• **WHAT TO PRODUCE**: Look for the line containing "Screen dimensions: 842x616" in the records below. Then output it and all the lines that follow, exactly and without any others.

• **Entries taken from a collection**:
──────────
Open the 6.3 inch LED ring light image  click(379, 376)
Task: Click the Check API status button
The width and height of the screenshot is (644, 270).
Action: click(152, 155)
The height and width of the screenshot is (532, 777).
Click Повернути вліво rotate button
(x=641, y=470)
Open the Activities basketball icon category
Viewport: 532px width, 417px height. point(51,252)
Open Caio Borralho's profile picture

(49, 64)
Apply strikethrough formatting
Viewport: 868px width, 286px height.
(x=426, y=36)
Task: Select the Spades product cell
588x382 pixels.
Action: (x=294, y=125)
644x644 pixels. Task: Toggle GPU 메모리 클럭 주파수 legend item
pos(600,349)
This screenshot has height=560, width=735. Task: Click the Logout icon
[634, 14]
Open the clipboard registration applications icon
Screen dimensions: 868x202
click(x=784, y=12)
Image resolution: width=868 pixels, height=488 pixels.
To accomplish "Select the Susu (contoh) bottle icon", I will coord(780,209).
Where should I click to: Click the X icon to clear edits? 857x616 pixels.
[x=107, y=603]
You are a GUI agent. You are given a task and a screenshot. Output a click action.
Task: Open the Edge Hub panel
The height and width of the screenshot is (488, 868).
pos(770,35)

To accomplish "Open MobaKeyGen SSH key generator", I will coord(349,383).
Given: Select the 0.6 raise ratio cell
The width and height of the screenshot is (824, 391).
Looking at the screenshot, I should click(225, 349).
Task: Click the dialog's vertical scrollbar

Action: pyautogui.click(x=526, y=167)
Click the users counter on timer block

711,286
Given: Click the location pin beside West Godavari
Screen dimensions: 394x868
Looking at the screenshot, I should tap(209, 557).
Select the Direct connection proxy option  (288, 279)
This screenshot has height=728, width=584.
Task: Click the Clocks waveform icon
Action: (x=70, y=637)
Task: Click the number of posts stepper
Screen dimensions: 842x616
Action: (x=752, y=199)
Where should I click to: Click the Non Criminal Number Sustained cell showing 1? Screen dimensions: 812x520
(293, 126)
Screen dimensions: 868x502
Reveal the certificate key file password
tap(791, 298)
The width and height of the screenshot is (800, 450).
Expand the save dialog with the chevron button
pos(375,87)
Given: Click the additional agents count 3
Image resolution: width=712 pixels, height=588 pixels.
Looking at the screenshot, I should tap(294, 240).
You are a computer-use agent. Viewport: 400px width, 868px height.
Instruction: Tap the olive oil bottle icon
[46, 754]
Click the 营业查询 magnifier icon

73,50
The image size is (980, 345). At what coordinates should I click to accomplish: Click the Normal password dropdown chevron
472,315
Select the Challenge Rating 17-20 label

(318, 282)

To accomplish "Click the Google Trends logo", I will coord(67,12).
──────────
• **REPLY TO THE TASK**:
Screen dimensions: 842x616
Action: (x=752, y=199)
Where should I click to: Click the Non Criminal Number Sustained cell showing 1? Screen dimensions: 812x520
(293, 126)
Screen dimensions: 868x502
Reveal the certificate key file password
tap(791, 298)
The width and height of the screenshot is (800, 450).
Expand the save dialog with the chevron button
pos(375,87)
Given: Click the additional agents count 3
Image resolution: width=712 pixels, height=588 pixels.
Looking at the screenshot, I should tap(294, 240).
You are a computer-use agent. Viewport: 400px width, 868px height.
Instruction: Tap the olive oil bottle icon
[46, 754]
Click the 营业查询 magnifier icon

73,50
The image size is (980, 345). At what coordinates should I click to accomplish: Click the Normal password dropdown chevron
472,315
Select the Challenge Rating 17-20 label

(318, 282)

To accomplish "Click the Google Trends logo", I will coord(67,12).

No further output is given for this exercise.